In my college judo days our club motto was “Mada heta desuまだ下手です, or“still inept” as we liked to translate it. At this seminar I could say I am “mada heta desu” without any self-consciousness and without any false humility.  This was a wonderful and freeing feeling. I could see how little I know, and how far I have to go before I can start to believe I know anything about this art I claim to study.


http://www.budogu.com/Default.asp


As we progress along the path of budo, we pick up ideas, knowledge and habits. Budo is a journey down a path that extends further than we can travel in a lifetime. There are endless discoveries to be made. The irony is that more we “learn” and the more we “know” the slower our progress becomes. The more “knowledge” and “skill” we accumulate, the heavier the pack of our learning becomes. The more we are burdened by what we already know, the more difficult it becomes to move forward, the easier it becomes to be satisfied with wherever we are along the path.
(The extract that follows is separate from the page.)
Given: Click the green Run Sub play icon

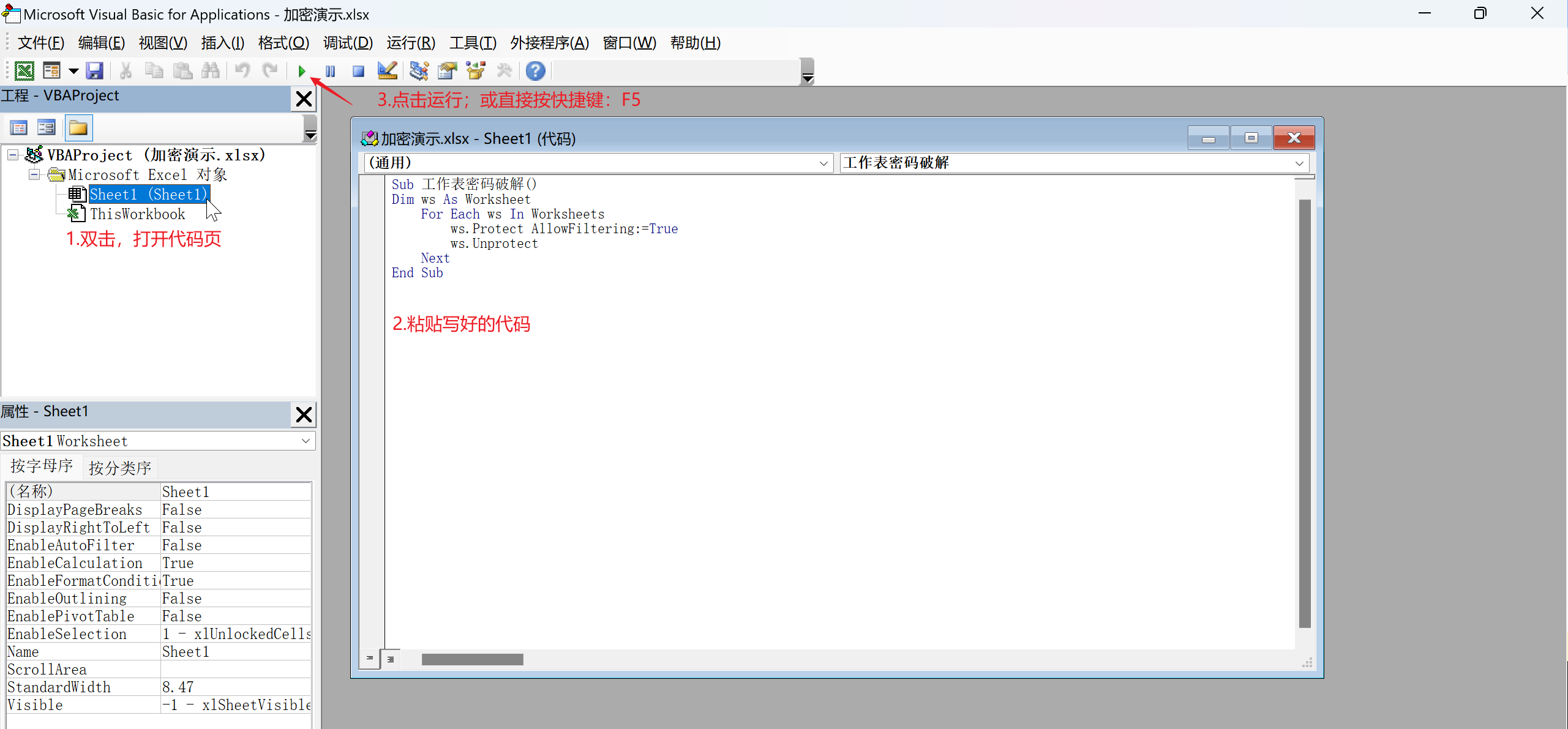Looking at the screenshot, I should coord(302,72).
The tragedy of this is, if we can just let go of what we already know, we can move forward along the path of budo very quickly. Letting go of what we already know requires uncurling our grasp upon hard earned gems of knowledge, skill and understanding. Having reached one level in jodo, it’s been difficult for me to recognize that the skills, techniques and understanding that have gotten me this far will not get me to the next level. The ranking system in Japan is not based on degrees of black belt, though even the Japanese will ask if you have a kuro obi or “black belt.” It’s based on the idea of steps, and the steps seem to have been borrowed from the ten steps on the Bodhisattva path in Buddhism.  The first step is just the starting step, the shodan 初段。

The final stage, the tenth step, is perfection in the path. To be a tenth dan implies perfection. That no one can be perfect is the reason the major budo organizations in Japan rarely (or never in some cases) award a tenth dan. No one is perfect. If we can’t let go of the learning and skills we’ve acquired, there is no way to move beyond our current level.  Invariably, whatever it has taken to get to my current level, will act as a dead weight holding me back from getting to the next level until I let go of it, let go of what I “know.”
 
Buddhism makes that point that our attachments are the cause of our suffering. Budo has taught me that our attachments are also the cause of our inability to improve and advance. Any time I become attached to a technique, a way of doing something, or a way of conceptualizing a principle, I stop progressing. It’s only when I look at something and wonder “What’s a better way of doing this?” that I start moving forward again. Just because what I am doing works better than my students technique, it doesn’t mean there isn’t a method superior to the one I’m using.

That can be a tough pill to swallow. My ego really seems to believe my technique is already fabulous. When I start listening to my ego, I find it difficult to hear more reasoned, more experienced voices that could teach me something. If find it difficult to hear my teachers telling me what I need to do to improve, when I’m busying listening to me ego tell me how great I am.

A more useful outlook than dwelling on what we “know” is those t-shirts from my judo club days at Western Michigan University that say まだへたです mada heta desu. “Still inept.” No matter how good you are, there is always something more to learn. I try to remember that and ignore my ego so I can return to that wonderful state of being a clean slate for whatever the teachers have to share with me.

I find that when I can keep in mind that I’m “still inept” and just learn from the teachers without letting my ego talk, training is a joyous experience filled with discovery. Purely being a student, open to everything and making new discoveries with nearly every step is as wonderful an experience as any I can think of. I’m grateful to Morimoto Shihan and Tsubaki Shihan for a wonderful weekend of learning and discovery.